For the reader to care, the protagonist’s problem should be life-changing and the consequences of failure life-threatening in a literal or figurative sense. For example, a young teenage girl volunteers to take her sister’s place in a brutal tournament where the tributes compete to the death (Hunger Games); or  a New York cop trapped in a building with terrorists has to stop them blowing up the building and everyone in it (Die Hard).

Antagonist forces and opposition

All stories are about conflict: a struggle between what the protagonist wants and the obstacles that stand in his/her way. The stronger the antagonist forces are against him/her, the greater is the reader tension. Weak antagonists make for boring stories. Imagine Sherlock Holmes without Moriarty, or Batman without Joker. Strong antagonists bring out the best in heroes.

The obstacles that stand in the protagonist’s way may be physical/natural, supernatural, opposition from antagonists  with different goals or competitors with the same goal, or it may be just his/her own shortcomings.

Story world and context

All stories take place in a story world – a setting, a time, a social environment with its own set of rules and conventions. Context will also be a factor in determining the genre: e.g. Sci-Fi, Fantasy, Historical fiction etc., or tone, as in a tragedy. One of the easiest ways to change the look and feel of a story is to change the context. For example, what would Hamlet or Macbeth look like in the 25th century?

Satisfying resolution

For a story to work it has to have an emotionally satisfying ending. But no one wants an ending that is too predictable. Some element of surprise is therefore necessary. Meeting these two conditions is difficult and requires a lot of thought and planning from the outset.

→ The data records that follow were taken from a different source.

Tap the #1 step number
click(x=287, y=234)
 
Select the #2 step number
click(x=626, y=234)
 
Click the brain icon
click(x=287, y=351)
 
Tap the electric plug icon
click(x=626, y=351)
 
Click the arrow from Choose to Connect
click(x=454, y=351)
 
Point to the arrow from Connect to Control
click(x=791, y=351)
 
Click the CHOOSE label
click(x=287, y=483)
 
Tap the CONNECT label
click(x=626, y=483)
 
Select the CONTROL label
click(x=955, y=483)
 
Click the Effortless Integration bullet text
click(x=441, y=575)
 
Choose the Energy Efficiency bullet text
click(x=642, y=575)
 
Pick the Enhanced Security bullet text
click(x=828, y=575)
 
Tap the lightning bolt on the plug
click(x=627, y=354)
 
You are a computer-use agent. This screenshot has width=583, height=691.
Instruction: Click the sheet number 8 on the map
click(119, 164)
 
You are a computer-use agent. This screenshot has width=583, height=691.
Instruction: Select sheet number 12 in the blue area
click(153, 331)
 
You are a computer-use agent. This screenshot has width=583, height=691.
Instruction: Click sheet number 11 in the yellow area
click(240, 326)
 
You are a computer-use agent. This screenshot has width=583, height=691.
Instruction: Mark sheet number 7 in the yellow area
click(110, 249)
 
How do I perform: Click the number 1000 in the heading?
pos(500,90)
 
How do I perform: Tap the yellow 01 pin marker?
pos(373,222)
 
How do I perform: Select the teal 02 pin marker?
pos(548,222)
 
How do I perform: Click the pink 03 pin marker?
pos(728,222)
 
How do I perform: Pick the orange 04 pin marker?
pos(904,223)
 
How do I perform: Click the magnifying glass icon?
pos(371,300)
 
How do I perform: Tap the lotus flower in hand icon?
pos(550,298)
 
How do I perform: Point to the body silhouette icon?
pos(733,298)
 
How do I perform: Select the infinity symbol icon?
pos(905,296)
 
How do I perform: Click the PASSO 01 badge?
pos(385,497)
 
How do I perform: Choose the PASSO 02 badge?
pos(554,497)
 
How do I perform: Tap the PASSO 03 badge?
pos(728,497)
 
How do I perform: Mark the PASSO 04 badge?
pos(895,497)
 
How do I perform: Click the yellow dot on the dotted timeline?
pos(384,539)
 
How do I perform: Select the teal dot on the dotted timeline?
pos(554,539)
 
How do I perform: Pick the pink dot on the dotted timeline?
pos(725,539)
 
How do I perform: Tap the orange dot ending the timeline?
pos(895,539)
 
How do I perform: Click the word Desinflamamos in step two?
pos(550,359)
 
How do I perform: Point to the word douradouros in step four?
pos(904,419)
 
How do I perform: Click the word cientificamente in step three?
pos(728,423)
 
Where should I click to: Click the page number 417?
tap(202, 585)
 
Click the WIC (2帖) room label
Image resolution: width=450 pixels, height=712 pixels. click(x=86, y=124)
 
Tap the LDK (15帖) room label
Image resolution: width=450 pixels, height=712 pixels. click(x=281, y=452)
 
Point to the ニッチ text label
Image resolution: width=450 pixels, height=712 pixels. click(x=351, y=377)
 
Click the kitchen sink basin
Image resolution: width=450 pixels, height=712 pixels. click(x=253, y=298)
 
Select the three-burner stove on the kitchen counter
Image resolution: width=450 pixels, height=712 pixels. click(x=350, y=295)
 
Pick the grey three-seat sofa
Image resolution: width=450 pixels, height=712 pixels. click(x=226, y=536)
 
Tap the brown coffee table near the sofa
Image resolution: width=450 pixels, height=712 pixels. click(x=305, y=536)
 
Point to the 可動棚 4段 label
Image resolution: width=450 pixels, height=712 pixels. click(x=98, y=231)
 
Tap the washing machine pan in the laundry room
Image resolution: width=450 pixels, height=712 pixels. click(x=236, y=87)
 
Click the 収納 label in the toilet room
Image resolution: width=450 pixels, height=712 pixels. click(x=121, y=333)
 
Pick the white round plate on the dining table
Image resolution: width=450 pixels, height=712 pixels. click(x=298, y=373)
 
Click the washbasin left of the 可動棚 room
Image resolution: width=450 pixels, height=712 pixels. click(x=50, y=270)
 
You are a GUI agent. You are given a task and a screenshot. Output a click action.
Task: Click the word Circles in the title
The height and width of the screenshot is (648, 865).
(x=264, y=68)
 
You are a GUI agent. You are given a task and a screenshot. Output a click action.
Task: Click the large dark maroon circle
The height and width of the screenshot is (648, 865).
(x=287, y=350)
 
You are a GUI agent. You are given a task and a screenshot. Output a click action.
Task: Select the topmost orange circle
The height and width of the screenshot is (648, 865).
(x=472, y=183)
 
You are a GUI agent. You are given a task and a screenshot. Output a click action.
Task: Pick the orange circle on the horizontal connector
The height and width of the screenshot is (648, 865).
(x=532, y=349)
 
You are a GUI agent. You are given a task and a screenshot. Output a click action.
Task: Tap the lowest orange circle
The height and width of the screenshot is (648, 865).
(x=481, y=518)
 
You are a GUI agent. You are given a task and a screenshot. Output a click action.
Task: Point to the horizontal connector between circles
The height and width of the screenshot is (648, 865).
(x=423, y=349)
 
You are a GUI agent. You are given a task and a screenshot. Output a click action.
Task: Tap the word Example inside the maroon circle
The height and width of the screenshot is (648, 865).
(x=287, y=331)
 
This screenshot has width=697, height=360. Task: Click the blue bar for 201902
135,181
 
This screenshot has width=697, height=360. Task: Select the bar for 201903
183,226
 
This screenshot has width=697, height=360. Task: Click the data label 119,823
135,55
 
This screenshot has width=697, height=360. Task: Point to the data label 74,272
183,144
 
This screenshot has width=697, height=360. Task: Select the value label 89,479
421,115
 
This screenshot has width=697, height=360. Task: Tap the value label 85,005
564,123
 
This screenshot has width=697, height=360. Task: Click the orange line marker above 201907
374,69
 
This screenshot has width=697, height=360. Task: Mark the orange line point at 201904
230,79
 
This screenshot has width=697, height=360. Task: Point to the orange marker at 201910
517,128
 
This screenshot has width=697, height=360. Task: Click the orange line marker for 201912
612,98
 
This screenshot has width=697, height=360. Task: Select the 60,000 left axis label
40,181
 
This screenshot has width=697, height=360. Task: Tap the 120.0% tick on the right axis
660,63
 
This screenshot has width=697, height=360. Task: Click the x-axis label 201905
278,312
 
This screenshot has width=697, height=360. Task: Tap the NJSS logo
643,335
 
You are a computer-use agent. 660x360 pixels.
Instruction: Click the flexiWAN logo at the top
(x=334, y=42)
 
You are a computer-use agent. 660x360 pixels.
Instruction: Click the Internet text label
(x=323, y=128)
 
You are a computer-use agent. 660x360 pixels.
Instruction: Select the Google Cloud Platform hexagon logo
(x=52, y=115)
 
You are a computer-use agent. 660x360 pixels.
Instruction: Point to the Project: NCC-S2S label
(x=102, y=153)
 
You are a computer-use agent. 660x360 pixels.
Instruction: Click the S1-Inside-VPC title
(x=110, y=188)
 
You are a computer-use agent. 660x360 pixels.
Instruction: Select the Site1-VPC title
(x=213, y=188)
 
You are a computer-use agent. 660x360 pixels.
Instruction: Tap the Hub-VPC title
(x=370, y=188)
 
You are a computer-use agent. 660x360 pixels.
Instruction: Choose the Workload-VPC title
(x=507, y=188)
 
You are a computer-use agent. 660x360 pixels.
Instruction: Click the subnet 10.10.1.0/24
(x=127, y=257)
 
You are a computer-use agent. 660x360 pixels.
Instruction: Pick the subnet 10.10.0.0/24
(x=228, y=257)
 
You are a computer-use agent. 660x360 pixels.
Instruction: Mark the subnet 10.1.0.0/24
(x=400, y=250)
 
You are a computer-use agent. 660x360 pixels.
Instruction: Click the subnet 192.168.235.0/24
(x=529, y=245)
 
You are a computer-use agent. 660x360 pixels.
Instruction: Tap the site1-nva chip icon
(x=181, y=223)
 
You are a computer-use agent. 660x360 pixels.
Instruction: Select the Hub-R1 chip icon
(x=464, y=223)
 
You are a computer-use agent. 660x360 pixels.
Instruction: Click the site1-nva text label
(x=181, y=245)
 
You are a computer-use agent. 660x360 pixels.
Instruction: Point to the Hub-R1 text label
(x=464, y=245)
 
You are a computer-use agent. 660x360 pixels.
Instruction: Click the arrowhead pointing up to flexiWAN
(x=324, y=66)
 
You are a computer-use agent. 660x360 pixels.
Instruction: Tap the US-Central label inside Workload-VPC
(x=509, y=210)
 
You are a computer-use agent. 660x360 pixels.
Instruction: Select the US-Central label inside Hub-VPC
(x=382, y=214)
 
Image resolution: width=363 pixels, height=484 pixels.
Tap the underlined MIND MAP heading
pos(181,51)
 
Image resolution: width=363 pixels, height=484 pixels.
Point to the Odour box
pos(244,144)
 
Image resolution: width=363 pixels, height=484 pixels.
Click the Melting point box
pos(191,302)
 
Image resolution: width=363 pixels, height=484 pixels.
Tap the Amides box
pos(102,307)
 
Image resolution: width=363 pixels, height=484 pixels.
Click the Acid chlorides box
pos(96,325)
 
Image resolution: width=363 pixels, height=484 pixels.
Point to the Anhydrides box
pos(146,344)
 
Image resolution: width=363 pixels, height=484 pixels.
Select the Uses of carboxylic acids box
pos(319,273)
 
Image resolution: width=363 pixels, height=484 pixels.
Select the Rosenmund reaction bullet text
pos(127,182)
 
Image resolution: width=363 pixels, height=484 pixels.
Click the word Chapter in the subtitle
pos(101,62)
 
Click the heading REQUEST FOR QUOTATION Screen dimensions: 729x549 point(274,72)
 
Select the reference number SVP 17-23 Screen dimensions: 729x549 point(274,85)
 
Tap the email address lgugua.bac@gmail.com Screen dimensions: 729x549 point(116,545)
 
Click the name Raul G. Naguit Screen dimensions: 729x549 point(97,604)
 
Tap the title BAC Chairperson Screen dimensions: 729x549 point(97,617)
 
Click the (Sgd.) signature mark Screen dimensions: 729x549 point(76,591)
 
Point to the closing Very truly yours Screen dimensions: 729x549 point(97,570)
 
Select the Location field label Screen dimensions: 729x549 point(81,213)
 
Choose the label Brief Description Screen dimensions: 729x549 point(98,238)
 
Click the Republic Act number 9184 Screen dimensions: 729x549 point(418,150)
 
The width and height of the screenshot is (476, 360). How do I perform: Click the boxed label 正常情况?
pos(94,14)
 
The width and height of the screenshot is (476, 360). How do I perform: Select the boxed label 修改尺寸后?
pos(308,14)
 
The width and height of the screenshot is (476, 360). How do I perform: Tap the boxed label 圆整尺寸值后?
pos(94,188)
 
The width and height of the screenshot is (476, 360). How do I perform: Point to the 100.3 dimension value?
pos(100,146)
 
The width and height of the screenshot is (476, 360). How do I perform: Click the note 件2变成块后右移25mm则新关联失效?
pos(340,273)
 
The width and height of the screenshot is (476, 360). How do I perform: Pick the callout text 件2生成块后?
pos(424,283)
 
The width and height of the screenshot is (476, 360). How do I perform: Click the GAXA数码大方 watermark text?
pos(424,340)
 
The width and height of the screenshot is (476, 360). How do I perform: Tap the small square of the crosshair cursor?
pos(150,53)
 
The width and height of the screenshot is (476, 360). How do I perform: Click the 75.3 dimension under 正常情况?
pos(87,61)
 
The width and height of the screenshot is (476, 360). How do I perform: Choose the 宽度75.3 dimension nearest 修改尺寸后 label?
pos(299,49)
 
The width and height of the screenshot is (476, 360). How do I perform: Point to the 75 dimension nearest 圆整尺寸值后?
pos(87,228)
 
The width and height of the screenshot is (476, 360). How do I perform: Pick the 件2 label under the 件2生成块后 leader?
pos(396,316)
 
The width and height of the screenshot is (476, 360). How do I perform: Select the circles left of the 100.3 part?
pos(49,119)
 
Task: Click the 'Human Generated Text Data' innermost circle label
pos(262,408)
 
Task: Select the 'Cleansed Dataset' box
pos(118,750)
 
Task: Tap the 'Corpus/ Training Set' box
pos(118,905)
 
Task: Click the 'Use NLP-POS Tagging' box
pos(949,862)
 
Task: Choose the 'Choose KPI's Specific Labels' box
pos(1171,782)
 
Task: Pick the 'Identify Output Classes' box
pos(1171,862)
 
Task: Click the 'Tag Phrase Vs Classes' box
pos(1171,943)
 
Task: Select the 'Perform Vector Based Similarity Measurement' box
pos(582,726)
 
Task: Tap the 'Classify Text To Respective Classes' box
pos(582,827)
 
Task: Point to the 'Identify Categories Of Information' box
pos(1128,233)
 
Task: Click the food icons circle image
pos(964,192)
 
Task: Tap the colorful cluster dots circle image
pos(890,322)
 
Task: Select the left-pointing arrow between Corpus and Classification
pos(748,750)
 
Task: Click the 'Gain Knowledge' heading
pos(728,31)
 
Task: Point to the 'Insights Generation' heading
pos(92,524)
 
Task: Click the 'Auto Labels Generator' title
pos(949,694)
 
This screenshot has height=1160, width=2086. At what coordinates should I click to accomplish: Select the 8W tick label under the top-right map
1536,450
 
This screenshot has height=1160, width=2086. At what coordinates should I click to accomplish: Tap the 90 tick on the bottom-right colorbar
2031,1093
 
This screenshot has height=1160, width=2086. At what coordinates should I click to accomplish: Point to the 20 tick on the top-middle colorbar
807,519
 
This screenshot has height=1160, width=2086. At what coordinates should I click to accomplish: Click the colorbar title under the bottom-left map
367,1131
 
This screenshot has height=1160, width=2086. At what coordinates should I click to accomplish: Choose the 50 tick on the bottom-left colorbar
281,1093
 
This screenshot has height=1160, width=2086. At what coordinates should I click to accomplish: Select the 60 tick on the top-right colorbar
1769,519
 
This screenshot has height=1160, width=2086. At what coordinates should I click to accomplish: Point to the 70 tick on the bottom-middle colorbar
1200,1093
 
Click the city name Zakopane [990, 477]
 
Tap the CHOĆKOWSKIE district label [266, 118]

Playing with the Core Elements

It doesn’t matter where a writer starts with his muse. Any one of the five elements will do. But eventually he/she will need to address them all to find the shape of their new story. Once you have all five core elements of your story, you can flesh out the detail of the big moments of the plot. You will already know how the story starts and ends, and the opposition that the protagonist needs to overcome, which should be more than enough to give you the seeds of a good outline.

And lastly...

Still struggling to find that killer idea? Don’t despair. It’s important to understand that most stories are not new, but have been told a thousand times before. For example, Alien, Beowulf, Jaws are all what Blake Synder describes as ‘monster in the house’ stories. But to the reader or audience they feel very different. The Hunger Games and The Running Man are both stories about authoritarian societies televising a tournament to the death for entertainment, yet they feel very different. Similarly, West Side Story and Romeo and Juliet are the same story written in different social contexts.

The fact that many stories share similar patterns and features is not surprising. Christopher Book suggests that there are just seven basic plots to all stories. The late Blake Snyder  stated that most Hollywood movies can be categorised under ten simple genre, each defined by three simple requirements.  Chris Hoth and KC Moffat did a similar exercise to identify ten different story types based on the type of story tension, and they argue that most stories are a combination of one or more of these different story types.

So the trick is to find a combination of elements that makes your story feel new and interesting. If the story doesn’t feel new and exciting then perhaps modifying any one or more of the elements may give the story a different look and feel.